The art of saying ‘No’

March 11, 2021

Written by Anna Bauer

Attention, what everyone and everything is demanding from us, but that we can only give it to one person or thing at a time. If you want to do something properly, you better pay attention. Continuously losing focus on what are we supposed to keep doing endlessly stretches by occupying our time. Time we could be using to relax, play, eat, make money. Sometimes the secret lays in just learning to say ‘No’.

For some people, it is not an option. They are just too kind, too nice, too accommodating, too tolerant to say no. They just go along with what is asked by them. Some are more flexible and some others say ‘no’ to almost anything. You wish you could say no in a polite way without risking sounding arrogant, uncooperative, and rude. Here is a tactic for almost all situations, to make you say ‘no’ the polite, elegant way and tactfully decline.

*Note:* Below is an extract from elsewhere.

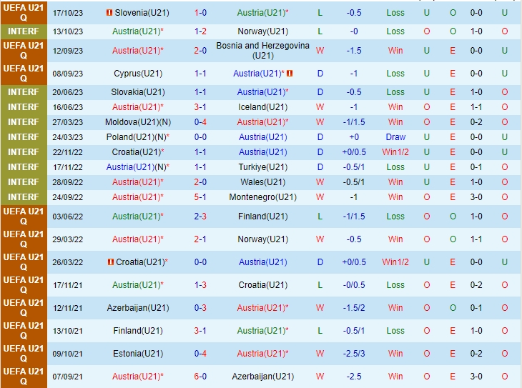The image size is (522, 388).
Task: Click red card icon in Cyprus vs Austria row
Action: [292, 74]
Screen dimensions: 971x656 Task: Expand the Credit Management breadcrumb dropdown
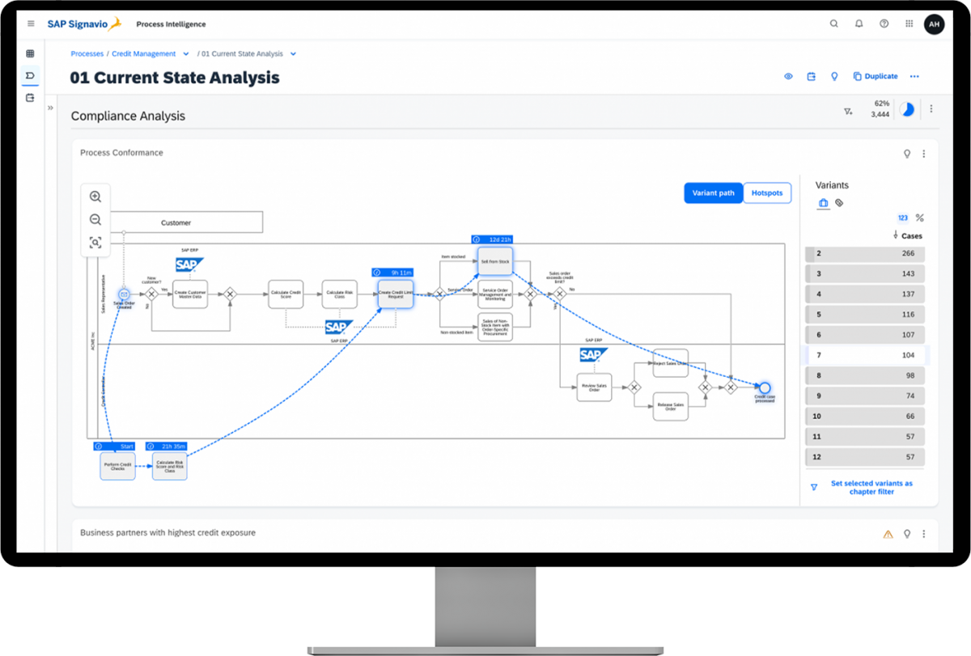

1. Saying ‘No’ to your boss. Not easy, right? His/her request may be rightful or not, you may or not agree with, but at the end of the day, you might just not want to do that. First of all, you should be careful to not turn the conversation into a power fight. Nobody wants to hear “you are wrong, and I am right”. If he senses that his position, authority is put in the discussion, it will not matter what arguments are you bringing. In his brain, he will shout you off, from the first moment. You both as members of the same team have the same purpose: accomplish something. Who is right, is unimportant. What is the right thing to do is the most important. Start by empathizing with your boss’s request:

  • I totally agree with the point being made. We are a bit late with our deadline. I am just a little concerned if we would be at our best of energies this weekend to perform X task. During the weekend I am afraid members of the team would be trying to coordinate from home, their family environment aspects that would only prolong the tasks. I think that if we have our weekend off, Monday morning we would all come to work refreshed and fully charged to finish x task within the first two hours.
  • Now compare it with this:
    Yes I know we are late with our deadline. But it is not fair to ruin our weekend respective plans. It is not my responsibility as an employee. It is your responsibility as an employer to make sure that everyone has put in their efforts to finish everything within their working hours. On Monday we can continue right where we left.

2. Saying ‘No’ to your colleagues. Somebody is asking for help, and sometimes you have the time and the will to help. But most of the time, these requests and chit-chats that come with them eat your time, stress you out. Their stress is transferred to you because their job is almost done, while your own tasks are no way close to the finish. Saying no is not selfish. It is being fair and respectful to your own limited time you have each day. To colleagues, you could say: I would love to help but I am working on something I can’t interrupt. After you do this sometimes, they will stop asking.

3. Saying ‘No’ to your kids. Spending time with your kids is something you wish you could do more often. And this is why you should try to make time, but sometimes for some reason, this is precisely the time you need to cut. And when that is the case, you need to find a way to not break hearts. While I am washing dishes, my girl calls me: Mommy, come and play. I’ll tell “I can’t right now. I am washing the dishes, and as soon as I am done, I’ll be there”. But how could I be answering universally in any situation, and let her know that I would love to, she is very important to me, and I am doing my best to be there for her? First, ask her why is she/he is asking for you. Can’t he do that on his own? Why, is your presence needed? While letting your child express himself you are showing respect to his needs. You acknowledge them and say: Oh, I would love to try that with you. Let me finish what I am doing right now and we will jump straight to the game. Knowing that you are as enthusiastic as he is, will motivate him to be patient. After you are done, you go and join him. Immerse to what he is doing for around 30 minutes. That amount of time does mean a lot to him. Then if you have something else waiting for you, you say ‘baby, I am right back, let me finish this real quick. ‘The taste’ of you genuinely playing with him before can keep him up for the next hour.

4. Saying ‘No’ to your partner. Some people can’t imagine saying ‘No’ to their partner. We are expected to strive to make time particularly for them. But the truth is, we all need some time for ourselves: have a long bath, go to the hairdresser, sit and have an ice-cream alone. Do not cultivate the habit of telling everything to your partner. He does not need to know where you are every time of the day. You can set up a ‘code’ with yourself and simply say I am having a coffee with a friend. And he does not need to know who this friend is. You can let him know where around are you going to be.

Learn to say ‘No’. Not everyone is worth of your time.